Replying to gh-tobiasdiez:

There are a few more doctests of this form that can be replaced in a similar vain by adding the corresponding elements to the test_elements list.

A few? Currently _test_elements_eq_reflexive is invoked by TestSuite(object).run() whenever object happens to be in the category of sets. This is a huge, dynamically determined list.

comment:15 Changed 2 years ago by gh-tobiasdiez

Sure, there are quite a lot of instances where a TestSuite is run from the doctest. Each one would need to be replaced by a test file similar to test_finite_semigroups.py. Pytest is not a magician and the information which examples to test still needs to be provided.

So the replacement dictionary roughly speaking looks like:

  • TestSuite -> pytest
  • TestSuite(S).run(verbose = True) -> @pytest.fixture(params=S)

The idea is not to change the way the tests cases are provided (although that may certainly be improved in the future) but to replace sage's only implementation of test discovery and invocation by what is probably the most establish Python testing framework.

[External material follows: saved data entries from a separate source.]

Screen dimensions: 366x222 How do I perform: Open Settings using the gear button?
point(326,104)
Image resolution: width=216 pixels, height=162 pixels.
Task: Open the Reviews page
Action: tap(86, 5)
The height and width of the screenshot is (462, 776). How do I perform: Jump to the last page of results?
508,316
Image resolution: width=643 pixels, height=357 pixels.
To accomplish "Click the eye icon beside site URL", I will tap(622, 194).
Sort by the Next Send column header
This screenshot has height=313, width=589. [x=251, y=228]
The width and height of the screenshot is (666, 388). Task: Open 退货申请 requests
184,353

comment:16 Changed 2 years ago by mkoeppe

So in your design, there would be a hierarchy of Tests classes parallel to the hierarchy of, say, parent classes in sage?

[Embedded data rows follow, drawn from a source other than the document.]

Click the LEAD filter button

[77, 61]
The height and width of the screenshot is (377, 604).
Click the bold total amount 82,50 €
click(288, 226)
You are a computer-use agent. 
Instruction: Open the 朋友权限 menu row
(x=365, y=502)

comment:17 Changed 2 years ago by gh-tobiasdiez

Yes! Every parent class would have a corresponding test class which specifies which general axioms this parent class wants to adhere to. This is done by deriving from one or more generic test classes (the one in the branch should probably be renamed to GenericSetTests).

comment:18 Changed 2 years ago by mkoeppe

Okay, but the parent classes are dynamic classes formed by mixing in axioms. So the test classes would also be determined dynamically?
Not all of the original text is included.